Non-fiction: Charles Swithinbank: Vodka on Ice (Book Guild, 2002)
I’ve come across surprisingly few accounts of life in Antarctica written by scientists working there, especially since its supposed to be “the continent of science”. This is only the second one, the first being John C. Behrendt’s classic and undeservedly little known Innocents on the Ice. Swithinbank has written three other books about his lifelong career with polar matters, but this caught my eye because it deals with a subject about which its difficult to find English-language material, namely the Soviet Antarctic Program.
Sadly, Swithinbank is not much of a writer, and you’re left imagining all the wonderful little details his account misses. The sense of all the wonders a good writer might have been able to coax out of this is almost palpable under the surface of this account. Its nevertheless interesting, if not for any other reason then because it’s always interesting to read about other periods of Antarctic history than the Heroic period or today.
On the positive side, the book features a large amount of photographs.

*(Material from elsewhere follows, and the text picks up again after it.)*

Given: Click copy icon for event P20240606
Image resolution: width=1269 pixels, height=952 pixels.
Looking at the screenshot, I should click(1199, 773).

Its a veritable treasury for those who’re interested in visual reference.
Fiction film: Mikhail Kalatozov: the Red Tent (The Soviet Union, Italy, 1971)
Here’s an unlikely challenger for the Thing’s title as the best polar movie of all time. I’m a little surprised I hadn’t heard of this before, given its bizarre character. It’s a Soviet/Italian co-production about the disastrous North Pole expedition of the Italian airman General Nobile, who attempted to land there with a zeppelin. When contact was lost with the expedition, the discoverer of the South Pole, Roald Amundsen was among those trying to find Nobile, and disappeared along with his pilot and airplane in the polar sea.
In the movie Amundsen is played by a surprisingly Norwegian-looking Sean Connery. It’s directed by the Soviet master Mikhail Kalatozov of Soy Cuba fame, also features Claudia Cardinale and music by Ennio Morricone. As an added treat, the rescue ship featured in the movie is the Soviet atomic icebreaker Ob, the very same ship featured extensively in Charles Swithinbank’s book.
The Red Tent is excellent just as a process movie. You get to see all kinds of great stuff from crashlanding zeppelins to real-life icebreakers. The actual content, dealing with issues of cowardice and leadership often encountered in polar literature, is well dealt with here.